Riff-Raff are people too
The New Zealand Council for Civil Liberties is alarmed and dismayed that a bunch of business people can think they have the right to determine whether and which people can be stopped from using a public right of way adjacent to their shops. They plan to buy or lease the land from the council so that they can issue trespass notices to any ‘riff-raff’ that might congregate there.
While the NZCCL has some sympathy with the retailers, other solutions need to be found that do not themselves circumvent the law and people’s rights.
There are many questions regarding the rights of private interests over rights of the public.

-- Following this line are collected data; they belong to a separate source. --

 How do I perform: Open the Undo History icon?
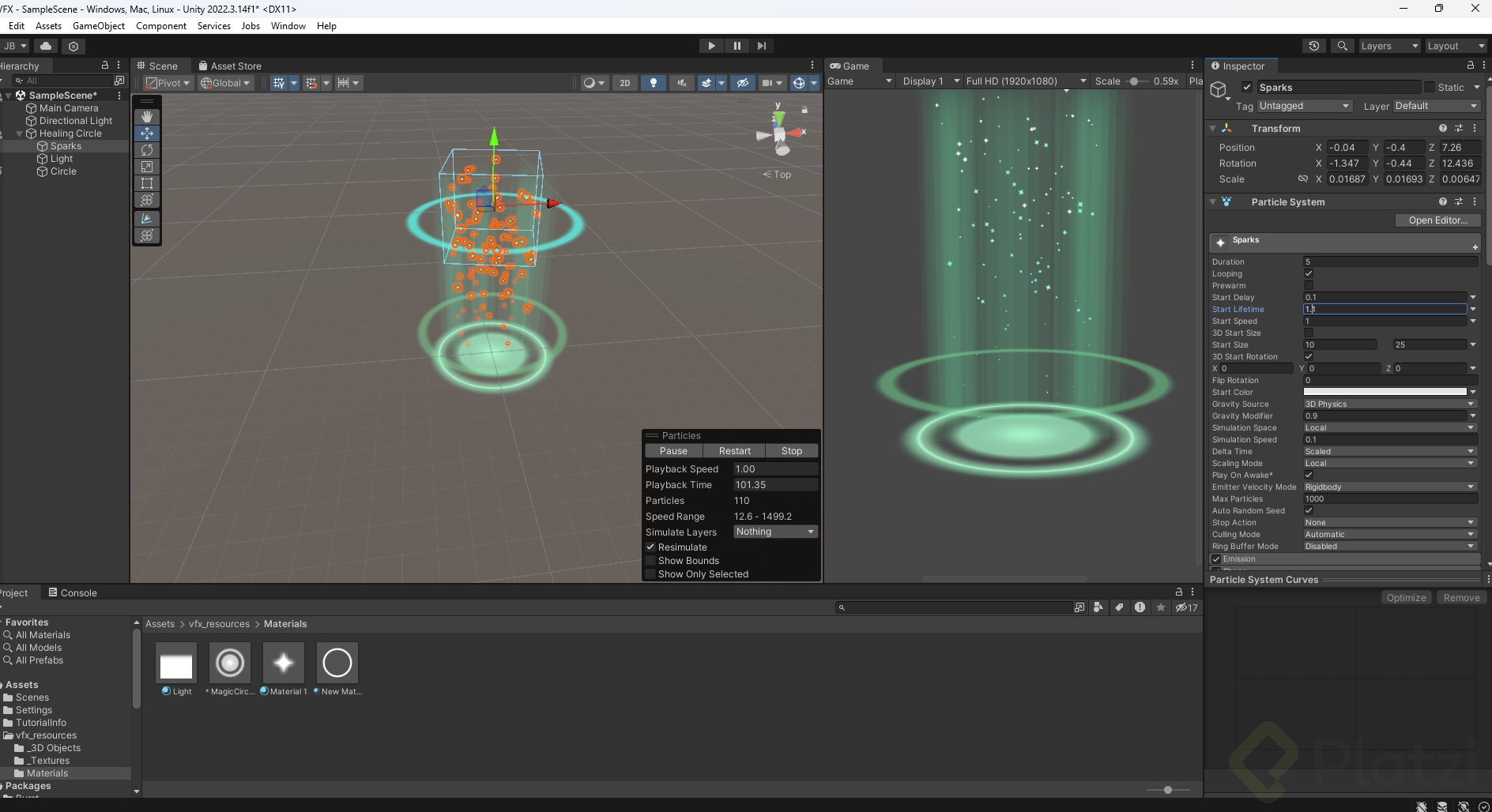click(1314, 46)
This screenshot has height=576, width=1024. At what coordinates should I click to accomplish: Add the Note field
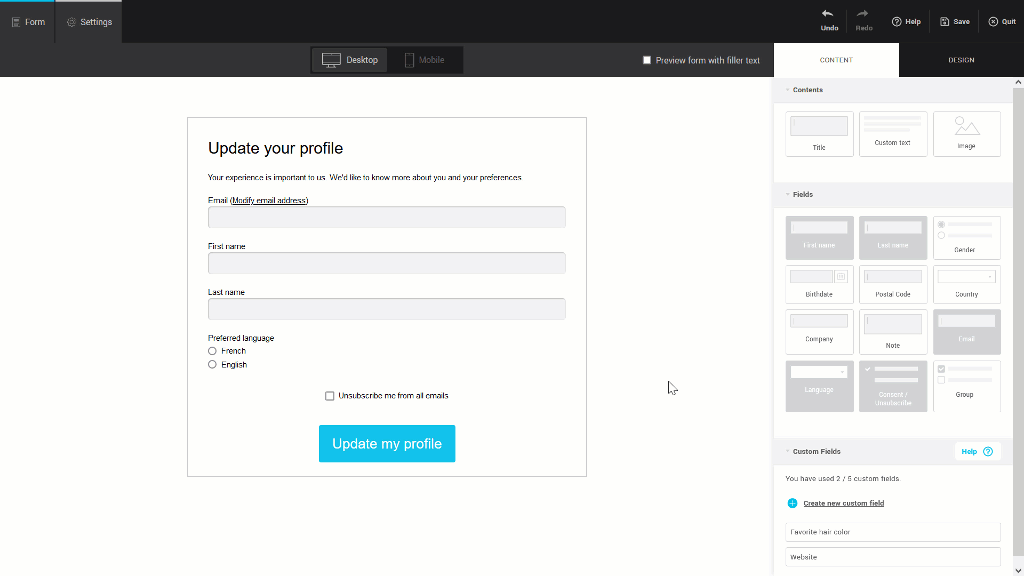pyautogui.click(x=892, y=331)
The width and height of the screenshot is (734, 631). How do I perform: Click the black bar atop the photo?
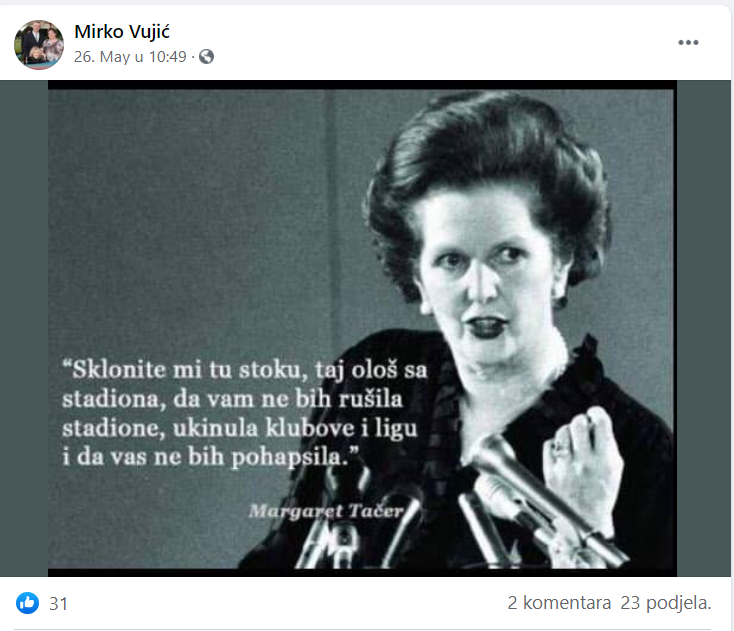point(362,85)
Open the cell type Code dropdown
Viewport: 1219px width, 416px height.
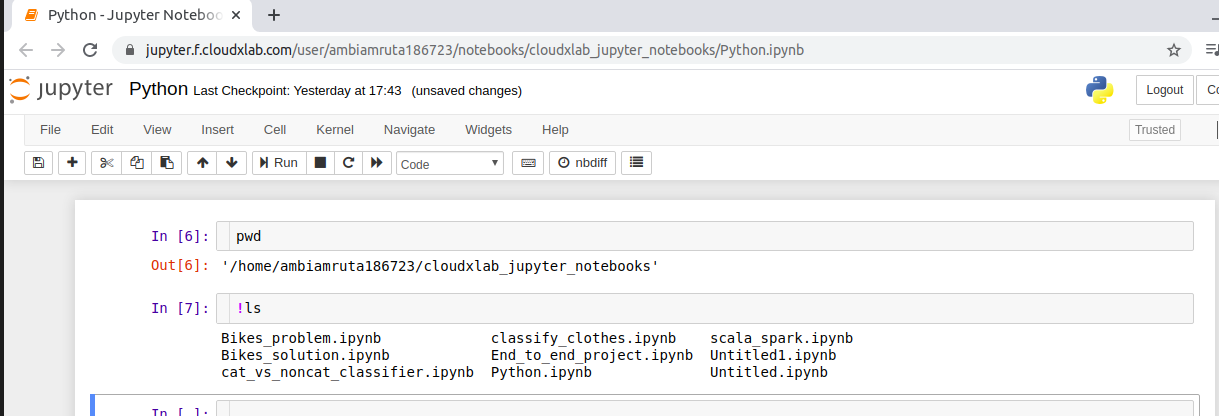click(x=450, y=164)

1. If any person is breaking the law, then it is the role of the police to intervene. What is intended here is for private people to have the right to intervene even when nobody is breaking any law. And to intervene using their private security staff.
2. Councils have limited rights to restrict access to certain places – but these need to have public scrutiny and regulation (for instance in the case of liquor bans) or even enabling national legislation (in the case of gang regalia). In any of those cases there are clear determinations about the specific behaviours that are not permitted. No council is permitted to ban people who are acting lawfully, even where people may object to that behaviour.

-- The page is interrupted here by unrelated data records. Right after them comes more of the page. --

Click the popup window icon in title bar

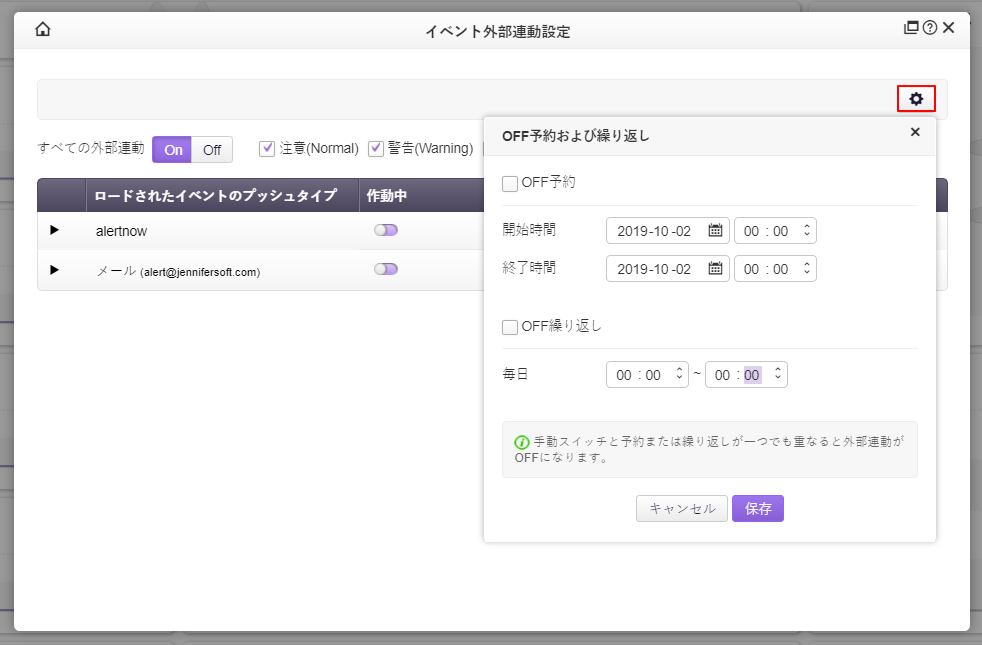pos(911,28)
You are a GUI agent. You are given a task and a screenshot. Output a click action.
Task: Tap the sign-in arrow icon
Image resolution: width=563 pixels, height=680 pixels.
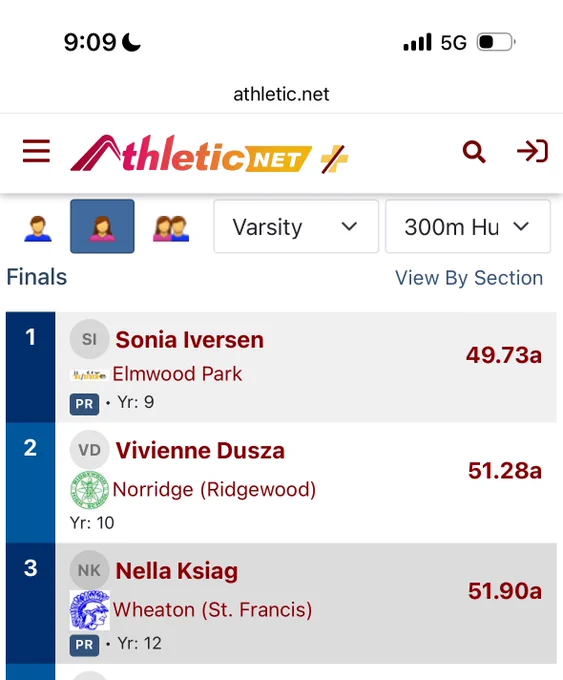tap(533, 151)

3. That business people can by sleight of hand turn themselves into the moral guardians of our public places is unconscionable. Trespass orders may be given on any grounds at all determined by the businesses. The purchase or lease of the land can then be seen as a way to circumvent the legal safeguards placed upon the rights of individuals, and so render the law itself in disrepute.

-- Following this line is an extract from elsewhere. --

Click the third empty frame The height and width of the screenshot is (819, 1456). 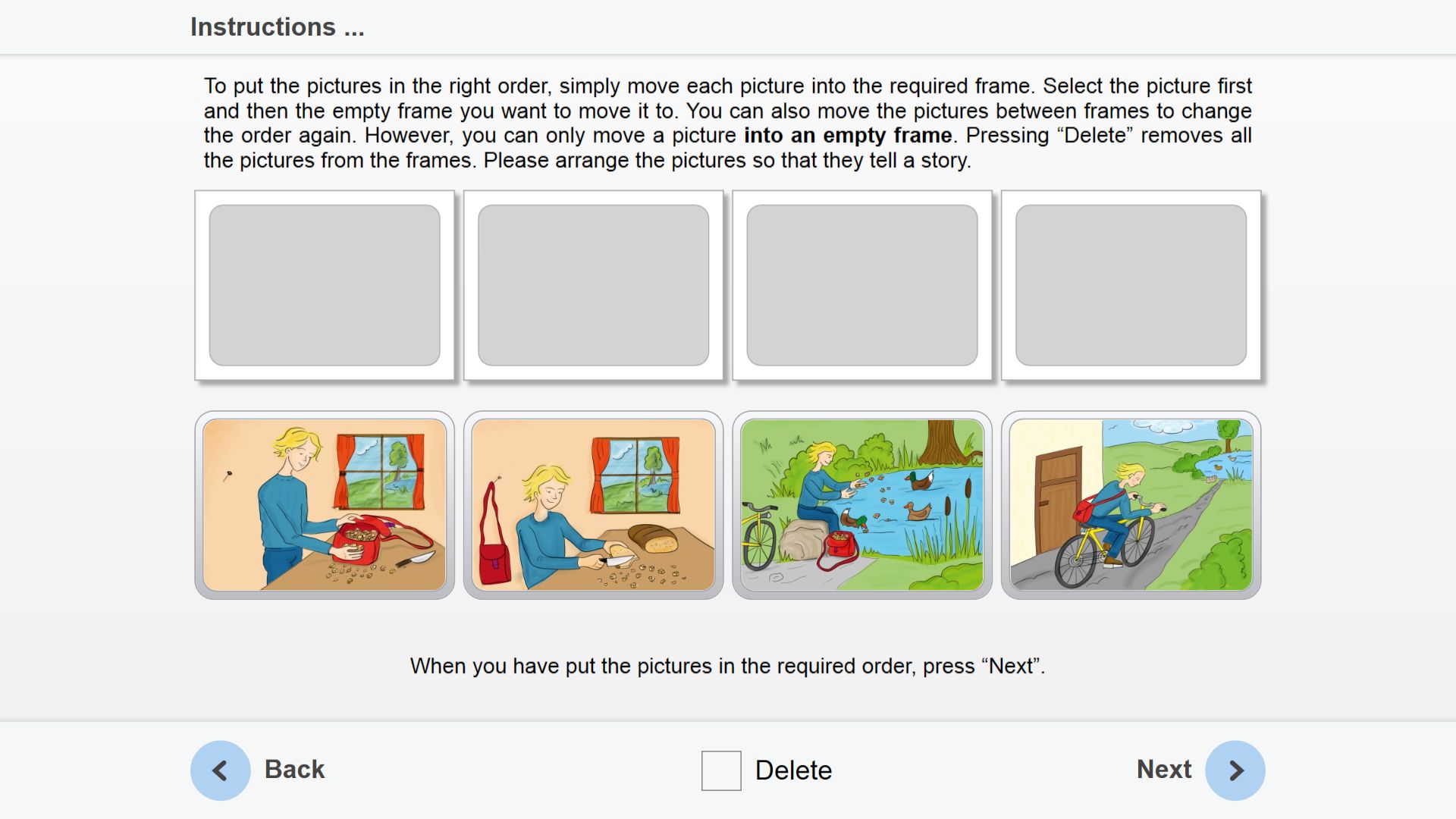click(862, 285)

4. The fact that the meeting to discuss the issue is not open to the public is in itself an affront to legal process. All cases where councils have placed limits on people’s rights have been subject to wide public scrutiny and comment. As Catherine Place is a public space it is owned by the public (through the council) and the public have every right to be involved in decisions about its future. Any process to limit public scrutiny shows an arrogant disregard for people’s rights. There is a strange irony that the people who are set on this path are doing it in the name of the public they exclude from their discussions.
5. The concept of ‘public space’ is an important affirmation of our democracy. It is a space where all people can go and behave how they like as long as it is within the law. There are no moral guardians there, specifying who is respectable and who is ‘riff-raff’. If local business people were permitted to privatise public spaces so that they are the ones that determine who may or may not go there, then we are in danger of changing our democracy into a ‘meritocracy’ where those with power and influence determine acceptable and unacceptable public behaviours.
We create our ‘riff-raffs’. We have created a society where many people are marginalised, without jobs and without meaning to our lives. A much more positive and rewarding solution to the problem created by symbols of affluence, such as shopping malls, in areas of poverty, may be for the shop owners to engage the people they have dismissed as ‘riff-raff’ in discussion about what their aspirations might be. They might consider employing some of them. That might be a simpler and more cost-effective solution.
They may then find that there is not much difference between ‘riff-raff’ and respectable people like you and me.